You want to anchor either the start or end of the character with some marker that cannot occur anywhere else. In UTF-8 this is a byte with 0, 2, 3 or 4 leading ones, which indicates the start of a character.
You want to encode the length of a character somehow, not just an indicator of when a character is done, since this prevents extending one valid character to another one. In UTF-8 the number of leading bits in the leading byte indicates how many bytes are in the character.
You want the start/end marker and the length encoding at the beginning so that you know in the middle of a stream that if you're at the start of a character or not and so that you know how many bytes you need to complete the character.
There are probably some variations that can satisfy all of this and the lexicographical ordering property, but with all these constraints UTF-8 starts to seem pretty inevitable.

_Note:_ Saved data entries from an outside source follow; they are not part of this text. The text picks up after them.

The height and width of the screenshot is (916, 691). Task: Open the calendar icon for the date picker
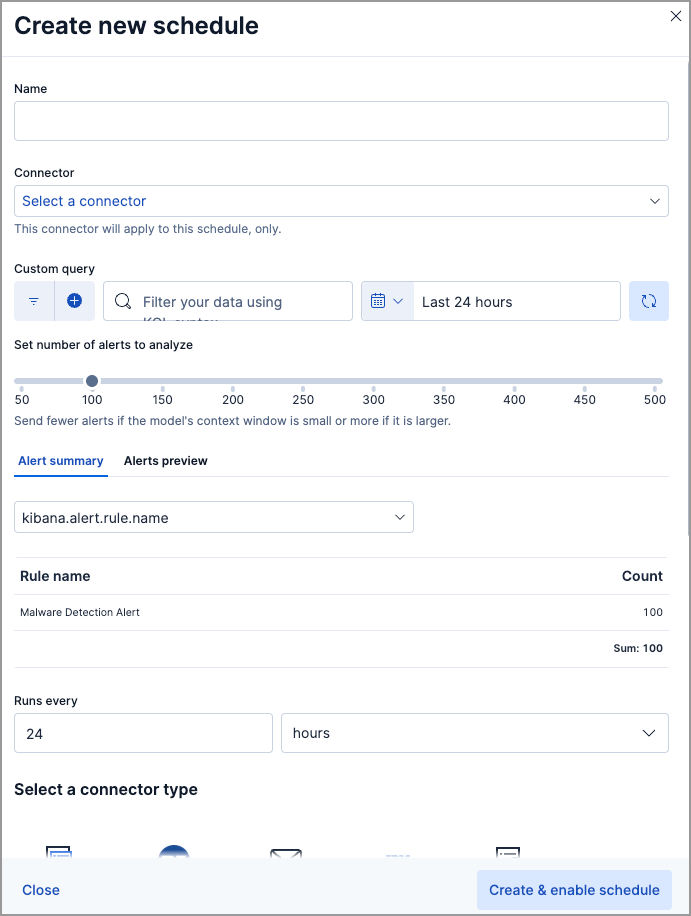click(x=380, y=301)
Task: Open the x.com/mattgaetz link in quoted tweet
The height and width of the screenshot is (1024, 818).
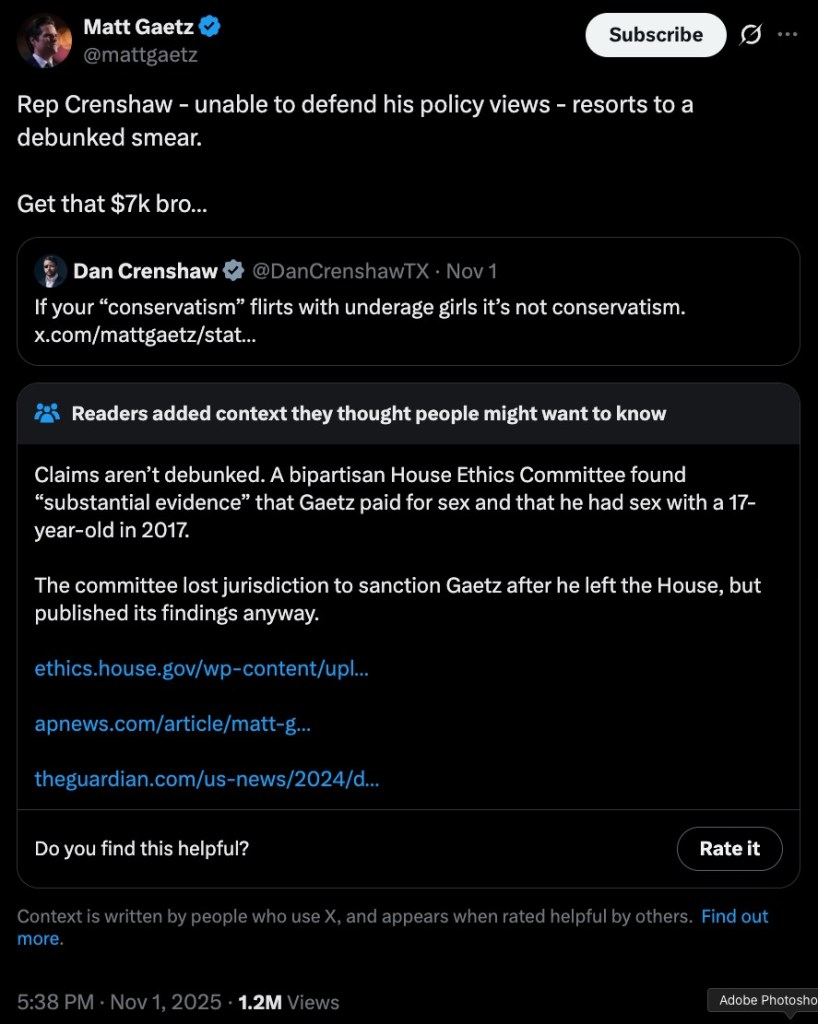Action: (144, 335)
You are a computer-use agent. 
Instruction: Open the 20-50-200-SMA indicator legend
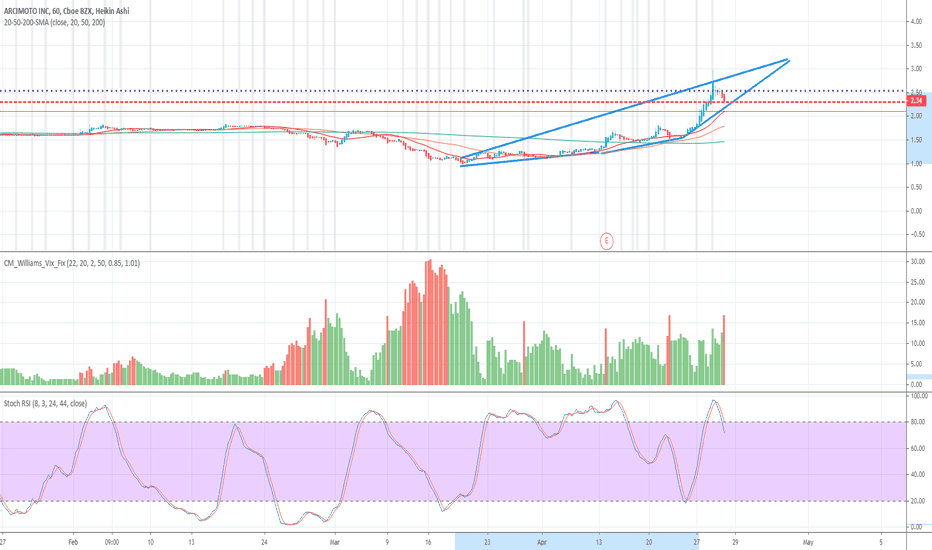54,23
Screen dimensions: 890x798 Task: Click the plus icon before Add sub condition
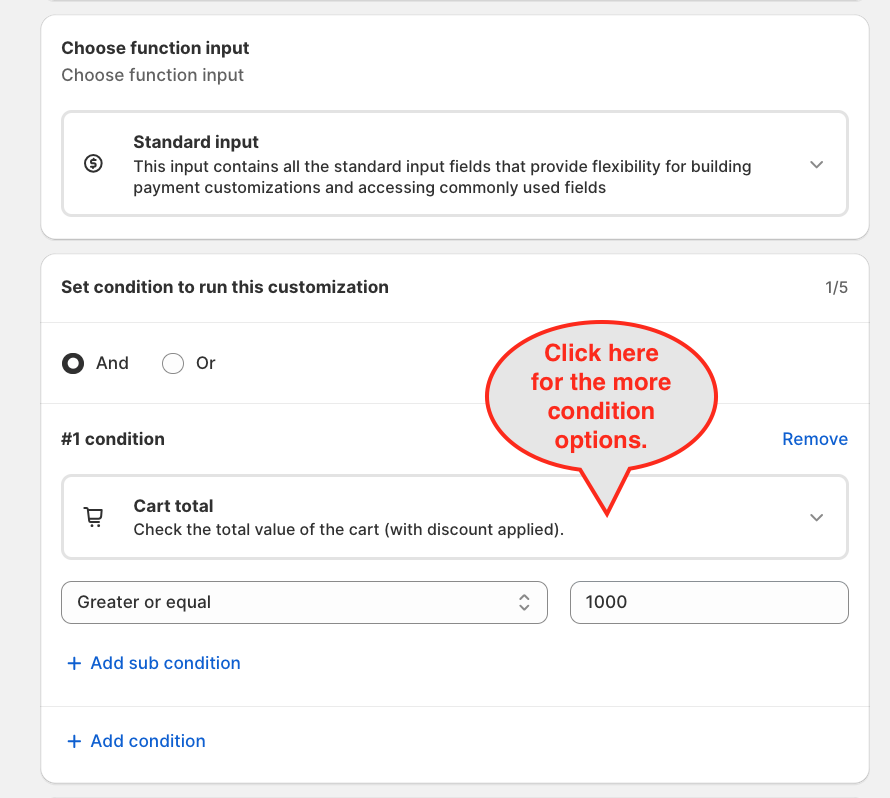pos(73,663)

If you drop a byte in a stream, or jump into the middle of a stream, UTF-8 can synchronize itself without ambiguity. If all you have is a single "last/not-last" flag, then you can't detect that a byte has been lost, and will silently decode the sequence incorrectly. In UTF-8, this can be converted to REPLACEMENT CHARACTER (U+FFFD) to indicate a non-decodable section, or the entire character will be lost. But it's much rarer to get the wrong character due to dropped bytes.
It also provides a clear memory limit on decoding. From the first byte, you immediately know how many bytes you need to read to complete the decode. This is important for security, since the scheme you describe could be used to exhaust memory unless you include an arbitrary limit on the length of a sequence. (This problem does exist for Unicode combining characters, and there's a special Stream-Safe Text Format that imposes just such arbitrary limits, but this only impacts parsers that require normalization.) This also can help performance, since you know immediately how many bytes to load to decode the entire code point.
You also know how many bytes you can safely skip in a searching operation. If the first byte is a mismatch, you can jump to the next character in a single step without reading the intermediate bytes.
It is also fairly unambiguous with other encodings since it's sparse. A random sequence of bytes, and particularly an extended ASCII encoding, is almost certainly not valid UTF-8. There are a few values that can never occur, so if found, you can rule out UTF-8 entirely, and there are rules for the values that can occur. The scheme you're describing is dense. Every sequence is legal, just like extended ASCII. That makes it harder to accurately detect the encoding.
There are trade off in most encodings.
Note: you are proposing something between encoding and escaping, which makes some things difficult to compare.
UTF-8 gained popularity because: it is quick to decode, it is full compatible with ASCII, and it is self-synchronizing, and you can decode BMP (so codepoint until 0xFFFF) with 3 bytes (so not much overhead).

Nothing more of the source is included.